**Prompt:** Leaving out the pictures, copy each record below exactly.

|---|

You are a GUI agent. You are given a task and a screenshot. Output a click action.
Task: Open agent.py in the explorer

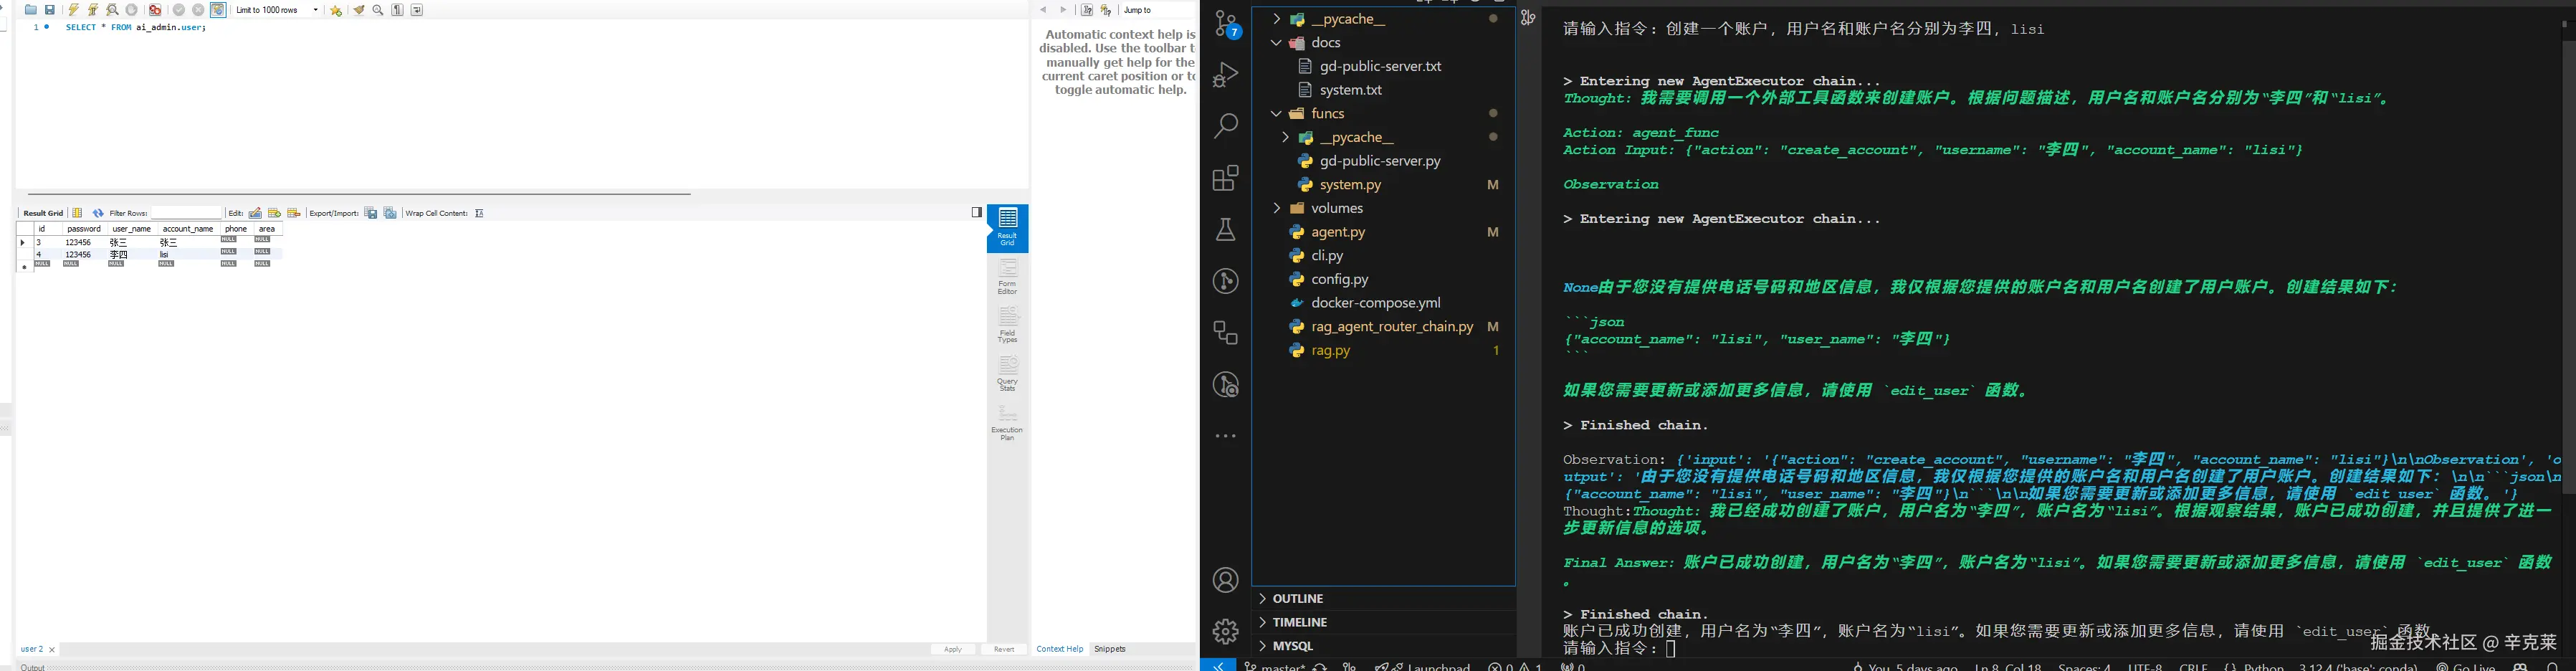pos(1338,232)
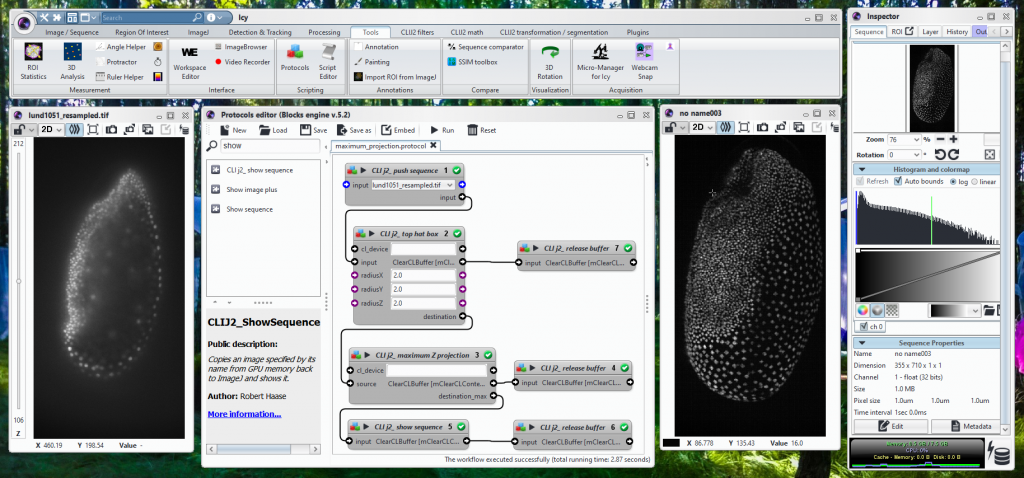Open the lund1051_resampled.tif input dropdown
1024x478 pixels.
click(451, 185)
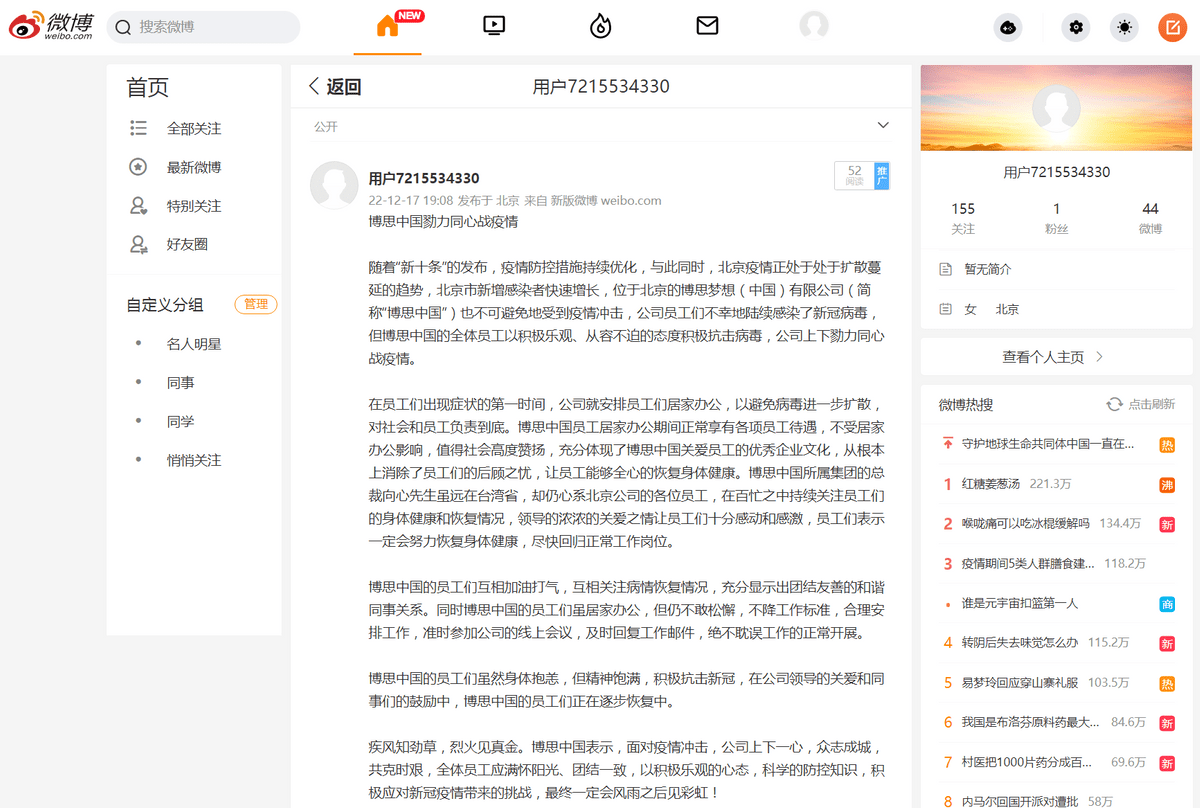Open the messages envelope icon
This screenshot has width=1200, height=808.
coord(707,27)
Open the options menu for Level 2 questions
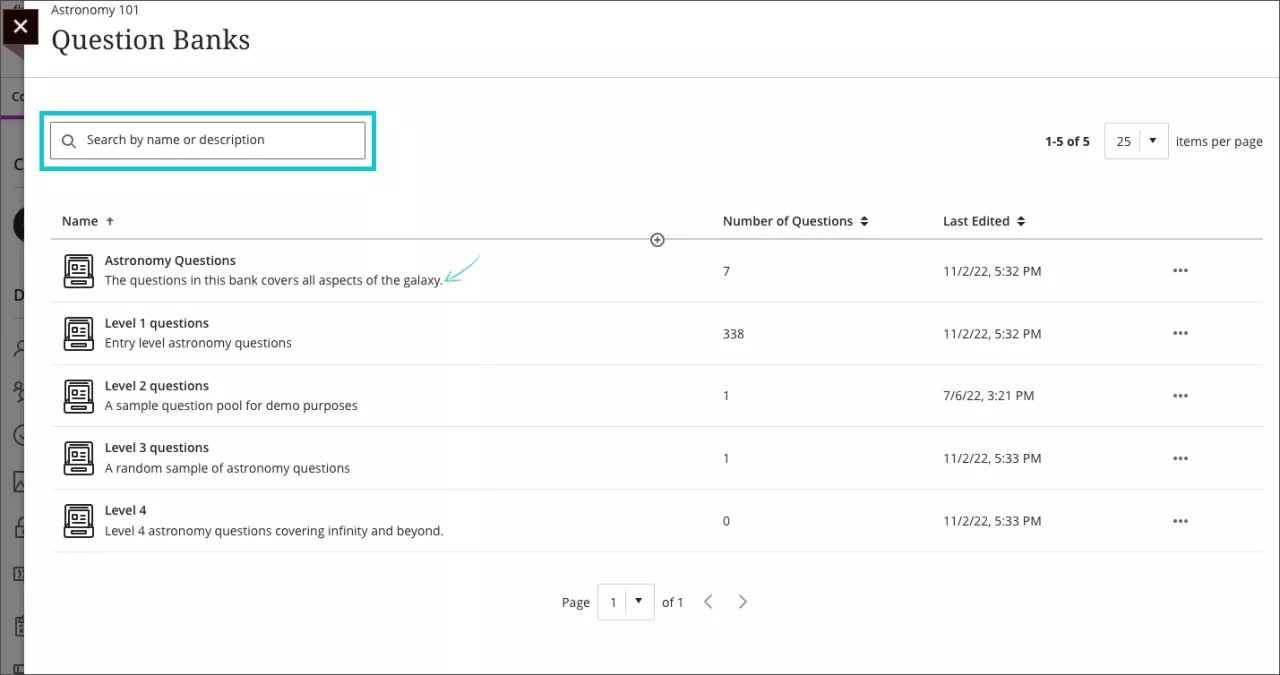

|---|

**Answer for this exercise:**
You are a GUI agent. You are given a task and a screenshot. Output a click action.
Task: Open agent.py in the explorer

pos(1338,232)
Open the lund1051_resampled.tif input dropdown
1024x478 pixels.
click(451, 185)
Open the messages envelope icon
This screenshot has width=1200, height=808.
coord(707,27)
Open the options menu for Level 2 questions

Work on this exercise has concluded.